Periodic Reporting for period 1 - Terra-Micro-Carbo (Effect of land use induced shifts in soil microbial diversity and function on carbon cycling in soil)
Reporting period: 2015-07-14 to 2017-07-13
Overall objective of the project was to discern the effects of land use on soil microbial diversity and function, specifically addressing whether differences in communities lead to differences in soil C storage. The novelty of this research project was that it aimed to provide direct evidence to prove diversity-function linkages and gain mechanistic understanding of the physiological responses of soil microbial communities to land use change. The question we addressed were:
Q1: What is the effect of land use on soil microbial taxonomic and functional diversity in differing soil types? What factors are driving this shift?

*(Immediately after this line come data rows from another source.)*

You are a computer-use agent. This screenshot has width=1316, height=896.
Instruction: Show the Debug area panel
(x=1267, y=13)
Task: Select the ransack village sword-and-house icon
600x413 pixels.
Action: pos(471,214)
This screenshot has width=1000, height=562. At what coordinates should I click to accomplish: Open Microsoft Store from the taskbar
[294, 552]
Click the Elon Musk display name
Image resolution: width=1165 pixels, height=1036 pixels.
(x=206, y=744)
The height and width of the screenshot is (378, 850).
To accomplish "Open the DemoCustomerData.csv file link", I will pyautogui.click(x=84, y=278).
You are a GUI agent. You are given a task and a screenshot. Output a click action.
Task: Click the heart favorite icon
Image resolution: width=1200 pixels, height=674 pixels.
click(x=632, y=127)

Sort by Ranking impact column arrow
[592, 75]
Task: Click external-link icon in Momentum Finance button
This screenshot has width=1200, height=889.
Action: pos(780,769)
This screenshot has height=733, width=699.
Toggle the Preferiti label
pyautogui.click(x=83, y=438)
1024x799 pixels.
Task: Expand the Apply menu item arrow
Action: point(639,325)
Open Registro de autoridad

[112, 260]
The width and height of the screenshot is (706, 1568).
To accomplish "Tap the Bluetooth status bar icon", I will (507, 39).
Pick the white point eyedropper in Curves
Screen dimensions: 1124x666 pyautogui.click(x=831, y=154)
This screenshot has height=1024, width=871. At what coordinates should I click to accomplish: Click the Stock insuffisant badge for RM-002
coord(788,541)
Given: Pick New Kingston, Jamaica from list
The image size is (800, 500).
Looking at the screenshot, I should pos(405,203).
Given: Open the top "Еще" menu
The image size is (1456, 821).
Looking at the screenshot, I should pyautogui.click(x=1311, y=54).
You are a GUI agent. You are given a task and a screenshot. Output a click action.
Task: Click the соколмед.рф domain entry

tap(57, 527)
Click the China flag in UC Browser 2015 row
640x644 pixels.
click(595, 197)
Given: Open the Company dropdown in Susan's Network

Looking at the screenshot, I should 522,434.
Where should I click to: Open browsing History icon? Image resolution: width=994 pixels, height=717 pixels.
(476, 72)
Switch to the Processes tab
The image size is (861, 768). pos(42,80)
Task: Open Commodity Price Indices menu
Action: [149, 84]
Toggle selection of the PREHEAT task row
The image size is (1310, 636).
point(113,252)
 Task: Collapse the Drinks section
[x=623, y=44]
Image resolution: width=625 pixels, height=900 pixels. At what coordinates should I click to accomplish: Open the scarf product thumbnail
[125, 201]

Q2: Does this shift have implications for soil carbon cycling? Do certain microbial functional groups have a greater capacity for soil carbon storage?
Soils collected from across Britain were used for a landscape scale assessment of microbial functional traits that were then linked to soil C. A subset of 3 sites with a land use contrast in each was used in a small-scale experiment aimed at examining the temporal trends of microbial functional traits. Results from these experiments are quite novel and will be published in a highly-reputed journal very soon. We discern two distinct pH-related mechanisms of soil carbon storage and highlight that the response of these mechanistic indicators is shaped by the environmental context. Land use intensification in low pH soils that increases soil pH above a threshold value (~ 6.2) leads to loss of carbon due to increased microbial degradation as a result of lower acid retardation of plant organic matter decomposition. On the contrary, the loss of carbon through intensification in high pH soils was linked to decreased microbial biomass and reduced microbial growth efficiency. This was in turn linked to tradeoffs with stress alleviation and resource acquisition. We conclude that more extensive land management practices at higher soil pH have greater potential for soil carbon storage through increased microbial metabolic efficiency, whereas in organic acidic soils abiotic factors exert a greater influence.